- _What the exercise asks_
In the material, take the lines from the one containing "You are a computer-use agent. Screen dimensions: 794x447" up to and including the one containing "click(x=294, y=116)", and write them out again with "Where do I click to" substituted for every "Where should I click to". Leave everything else unchanged.
----
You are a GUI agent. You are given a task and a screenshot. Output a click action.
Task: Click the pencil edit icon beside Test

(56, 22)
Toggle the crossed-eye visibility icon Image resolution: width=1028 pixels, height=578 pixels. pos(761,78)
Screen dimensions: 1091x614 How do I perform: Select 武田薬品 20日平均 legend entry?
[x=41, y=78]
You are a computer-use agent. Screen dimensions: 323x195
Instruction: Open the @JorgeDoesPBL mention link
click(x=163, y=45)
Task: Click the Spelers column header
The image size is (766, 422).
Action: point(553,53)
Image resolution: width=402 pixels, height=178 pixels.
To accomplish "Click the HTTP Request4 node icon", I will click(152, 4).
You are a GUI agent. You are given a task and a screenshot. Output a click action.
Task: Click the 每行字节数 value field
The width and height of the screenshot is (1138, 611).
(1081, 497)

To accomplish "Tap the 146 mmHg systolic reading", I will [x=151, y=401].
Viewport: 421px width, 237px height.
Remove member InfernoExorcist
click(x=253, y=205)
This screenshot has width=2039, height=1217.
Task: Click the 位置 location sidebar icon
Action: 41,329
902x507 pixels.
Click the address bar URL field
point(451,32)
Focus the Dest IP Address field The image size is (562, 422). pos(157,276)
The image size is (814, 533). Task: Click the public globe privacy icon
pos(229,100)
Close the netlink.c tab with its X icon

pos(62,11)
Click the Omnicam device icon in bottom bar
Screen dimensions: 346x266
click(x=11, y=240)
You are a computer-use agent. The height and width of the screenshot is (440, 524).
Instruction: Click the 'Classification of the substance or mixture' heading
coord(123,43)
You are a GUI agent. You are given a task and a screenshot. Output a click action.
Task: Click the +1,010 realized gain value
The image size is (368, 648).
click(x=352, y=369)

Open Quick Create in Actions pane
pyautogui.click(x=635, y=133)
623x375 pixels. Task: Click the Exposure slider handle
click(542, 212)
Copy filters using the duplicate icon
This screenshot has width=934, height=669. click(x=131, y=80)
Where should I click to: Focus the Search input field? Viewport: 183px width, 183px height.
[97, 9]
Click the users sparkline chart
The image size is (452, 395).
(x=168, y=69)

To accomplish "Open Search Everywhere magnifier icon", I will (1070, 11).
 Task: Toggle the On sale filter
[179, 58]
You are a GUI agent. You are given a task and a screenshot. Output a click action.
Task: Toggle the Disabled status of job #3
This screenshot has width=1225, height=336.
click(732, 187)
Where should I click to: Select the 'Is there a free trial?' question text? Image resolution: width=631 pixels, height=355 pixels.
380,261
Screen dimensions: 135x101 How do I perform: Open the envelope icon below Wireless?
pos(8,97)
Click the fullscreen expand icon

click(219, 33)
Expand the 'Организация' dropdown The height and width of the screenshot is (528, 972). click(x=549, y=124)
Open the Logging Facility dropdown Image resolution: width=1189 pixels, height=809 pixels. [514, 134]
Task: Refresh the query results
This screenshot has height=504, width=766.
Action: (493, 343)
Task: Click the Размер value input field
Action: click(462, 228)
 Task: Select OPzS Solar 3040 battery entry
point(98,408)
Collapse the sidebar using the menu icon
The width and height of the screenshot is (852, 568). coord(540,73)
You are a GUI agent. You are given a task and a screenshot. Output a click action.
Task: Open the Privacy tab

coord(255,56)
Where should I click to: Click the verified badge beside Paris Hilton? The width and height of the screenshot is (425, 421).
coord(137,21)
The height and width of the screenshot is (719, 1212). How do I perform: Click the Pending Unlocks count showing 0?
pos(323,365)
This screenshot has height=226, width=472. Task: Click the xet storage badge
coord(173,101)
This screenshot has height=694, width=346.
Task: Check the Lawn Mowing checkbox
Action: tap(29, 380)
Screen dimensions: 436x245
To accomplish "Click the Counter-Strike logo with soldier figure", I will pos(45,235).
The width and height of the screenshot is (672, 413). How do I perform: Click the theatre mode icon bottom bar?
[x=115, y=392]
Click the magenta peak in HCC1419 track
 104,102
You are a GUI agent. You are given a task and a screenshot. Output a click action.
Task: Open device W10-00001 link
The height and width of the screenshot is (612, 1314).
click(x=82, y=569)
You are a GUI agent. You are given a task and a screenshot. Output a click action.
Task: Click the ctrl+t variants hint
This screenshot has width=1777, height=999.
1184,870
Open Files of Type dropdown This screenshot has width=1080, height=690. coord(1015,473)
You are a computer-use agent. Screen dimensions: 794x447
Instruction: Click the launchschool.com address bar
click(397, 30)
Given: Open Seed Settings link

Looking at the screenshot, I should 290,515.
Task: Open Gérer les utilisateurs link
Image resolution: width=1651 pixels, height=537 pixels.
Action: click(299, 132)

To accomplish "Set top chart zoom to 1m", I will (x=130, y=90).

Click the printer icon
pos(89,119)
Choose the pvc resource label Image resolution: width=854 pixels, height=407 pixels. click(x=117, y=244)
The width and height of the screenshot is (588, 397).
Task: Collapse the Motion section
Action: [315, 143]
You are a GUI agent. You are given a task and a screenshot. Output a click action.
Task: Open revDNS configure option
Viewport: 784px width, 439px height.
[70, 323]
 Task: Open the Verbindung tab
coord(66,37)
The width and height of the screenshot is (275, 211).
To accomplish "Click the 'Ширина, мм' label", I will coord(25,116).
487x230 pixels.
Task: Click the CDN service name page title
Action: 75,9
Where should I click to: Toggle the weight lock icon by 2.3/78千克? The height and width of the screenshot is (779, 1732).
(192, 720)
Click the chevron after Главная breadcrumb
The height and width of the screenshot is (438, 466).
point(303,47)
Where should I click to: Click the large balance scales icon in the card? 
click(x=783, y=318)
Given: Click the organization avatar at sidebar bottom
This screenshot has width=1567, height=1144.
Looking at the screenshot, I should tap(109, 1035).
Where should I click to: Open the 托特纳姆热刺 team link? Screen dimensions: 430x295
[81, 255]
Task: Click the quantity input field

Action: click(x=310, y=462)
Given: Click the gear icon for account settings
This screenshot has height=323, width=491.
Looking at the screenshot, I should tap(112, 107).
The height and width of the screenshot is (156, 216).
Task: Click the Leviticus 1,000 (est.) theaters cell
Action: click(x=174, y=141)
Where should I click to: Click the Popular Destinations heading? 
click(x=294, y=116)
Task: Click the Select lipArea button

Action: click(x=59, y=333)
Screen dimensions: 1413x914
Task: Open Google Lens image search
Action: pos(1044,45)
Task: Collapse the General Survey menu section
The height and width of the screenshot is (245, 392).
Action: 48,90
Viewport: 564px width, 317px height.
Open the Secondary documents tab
----
- _Result for this task_
You are a computer-use agent. Screen dimensions: 794x447
Instruction: Click the launchschool.com address bar
click(397, 30)
Given: Open Seed Settings link

Looking at the screenshot, I should 290,515.
Task: Open Gérer les utilisateurs link
Image resolution: width=1651 pixels, height=537 pixels.
Action: click(299, 132)

To accomplish "Set top chart zoom to 1m", I will (x=130, y=90).

Click the printer icon
pos(89,119)
Choose the pvc resource label Image resolution: width=854 pixels, height=407 pixels. click(x=117, y=244)
The width and height of the screenshot is (588, 397).
Task: Collapse the Motion section
Action: [315, 143]
You are a GUI agent. You are given a task and a screenshot. Output a click action.
Task: Open revDNS configure option
Viewport: 784px width, 439px height.
[70, 323]
 Task: Open the Verbindung tab
coord(66,37)
The width and height of the screenshot is (275, 211).
To accomplish "Click the 'Ширина, мм' label", I will coord(25,116).
487x230 pixels.
Task: Click the CDN service name page title
Action: 75,9
Where do I click to: Toggle the weight lock icon by 2.3/78千克? The height and width of the screenshot is (779, 1732).
(192, 720)
Click the chevron after Главная breadcrumb
The height and width of the screenshot is (438, 466).
point(303,47)
Where do I click to: Click the large balance scales icon in the card? 
click(x=783, y=318)
Given: Click the organization avatar at sidebar bottom
This screenshot has width=1567, height=1144.
Looking at the screenshot, I should tap(109, 1035).
Where do I click to: Open the 托特纳姆热刺 team link? Screen dimensions: 430x295
[81, 255]
Task: Click the quantity input field

Action: click(x=310, y=462)
Given: Click the gear icon for account settings
This screenshot has height=323, width=491.
Looking at the screenshot, I should tap(112, 107).
The height and width of the screenshot is (156, 216).
Task: Click the Leviticus 1,000 (est.) theaters cell
Action: click(x=174, y=141)
Where do I click to: Click the Popular Destinations heading? 
click(x=294, y=116)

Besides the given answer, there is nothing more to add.